Sabtu, September 6, 2025
HomeNasionalSubak, Sistem Pembagian Air Berkeadilan di Pulau Dewata

Subak, Sistem Pembagian Air Berkeadilan di Pulau Dewata

Forum Air Dunia ke-10 akan dilangsungkan di Bali, Indonesia, mulai besok 18 Mei sampai 25 Mei 2024. Event yang akan diikuti belasan kepala negara, berbagai lembaga dunia di bawah PBB, NGO, para dubes negara sahabat, serta berbagai pihak terkait lainnya itu akan membahas empat topik dalam 244 sesi: konservasi air (water conservation), air bersih dan sanitasi (clean water and sanitation), ketahanan pangan dan energi (food and energy security), serta mitigasi bencana alam (mitigation of natural disasters).

World Water Forum ke-10 diharapkan memberikan hasil konkret mengenai pengarusutamaan pengelolaan air terpadu untuk pulau-pulau kecil (Integrated Water Resources Management on Small Islands), pembentukan pusat keunggulan atau praktik terbaik untuk ketahanan air dan iklim (Centre of Excellence on Water and Climate Resilience), serta penetapan Hari Danau Sedunia.

Selain mengikuti aneka pertemuan dan diskusi, peserta forum juga akan diajak mengunjungi Desa Jatiluwih di Kabupaten Tabanan, Bali, untuk melihat praktik tata kelola air dengan kearifan lokalnya Subak.

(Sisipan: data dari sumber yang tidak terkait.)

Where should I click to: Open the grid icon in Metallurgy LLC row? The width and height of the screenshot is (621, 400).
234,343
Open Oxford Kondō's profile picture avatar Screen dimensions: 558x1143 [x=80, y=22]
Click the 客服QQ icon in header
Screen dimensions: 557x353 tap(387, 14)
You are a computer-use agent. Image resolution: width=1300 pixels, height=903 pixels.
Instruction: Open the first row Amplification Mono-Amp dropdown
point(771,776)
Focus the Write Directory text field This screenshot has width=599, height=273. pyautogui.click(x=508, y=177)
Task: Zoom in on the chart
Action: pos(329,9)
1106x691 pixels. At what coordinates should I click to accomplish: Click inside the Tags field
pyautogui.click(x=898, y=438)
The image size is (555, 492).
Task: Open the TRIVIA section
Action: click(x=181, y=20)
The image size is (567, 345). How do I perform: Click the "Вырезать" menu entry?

Menurut Menparekraf Sandiaga Uno saat mengunjungi Desa Jatiluwih awal Mei lalu, pengelolaan air di beberapa lokasi di Bali yang penuh dengan kearifan lokal sudah mendapatkan pengakuan UNESCO, dan karena itu siap ditampilkan dalam Forum Air Dunia sebagai contoh pengelolaan air yang berkeadilan.

Subak memang sudah kerap diulas. Tapi, kali ini terkait penyelenggaraan Forum Air Dunia, mungkin perlu ditampilkan lagi sebagai pembelajaran yang mudah-mudahan memicu kesadaran tentang betapa berharganya air dalam kehidupan ini, dan karena itu harus dikelola dengan seksama dan didistribusikan secara adil. Sumber tulisan sepenuhnya dari artikel di laman resmi Kementerian Komunikasi dan Informatika tertanggal 5 Mei 2024 dengan judul seperti sudah dituliskan di atas, dengan sedikit perbaikan kalimat di sana-sini. Berikut artikel tentang Subak itu.

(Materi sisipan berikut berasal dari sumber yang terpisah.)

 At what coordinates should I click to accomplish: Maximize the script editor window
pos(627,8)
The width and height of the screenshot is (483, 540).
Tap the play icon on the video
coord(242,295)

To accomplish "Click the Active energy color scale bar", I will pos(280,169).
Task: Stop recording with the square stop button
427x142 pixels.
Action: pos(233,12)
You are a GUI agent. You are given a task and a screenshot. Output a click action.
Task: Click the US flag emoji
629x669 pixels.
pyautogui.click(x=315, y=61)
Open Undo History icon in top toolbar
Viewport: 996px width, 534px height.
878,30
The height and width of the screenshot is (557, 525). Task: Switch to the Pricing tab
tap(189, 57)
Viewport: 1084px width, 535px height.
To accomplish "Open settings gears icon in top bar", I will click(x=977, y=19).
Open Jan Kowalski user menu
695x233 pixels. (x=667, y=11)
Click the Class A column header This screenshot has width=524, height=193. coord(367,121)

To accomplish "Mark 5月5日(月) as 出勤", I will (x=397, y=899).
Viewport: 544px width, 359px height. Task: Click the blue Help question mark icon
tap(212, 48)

Pemandangan alam yang memukau menjadi salah satu daya tarik wisata di Pulau Dewata, selain kekayaan tradisi dan budayanya. Tak jarang pemandangan alam yang indah itu terbentuk berkat tradisi dan budaya yang dijaga sekian lama. Salah satunya yang kerap menjadi perhatian dunia, pemandangan hamparan sawah berundak-undak seluas 300 hektar di dataran tinggi Bali di Jatiluwih, Kabupaten Tabanan. Hamparan sawah yang ditanami padi itu menghiasi sepanjang jalannya.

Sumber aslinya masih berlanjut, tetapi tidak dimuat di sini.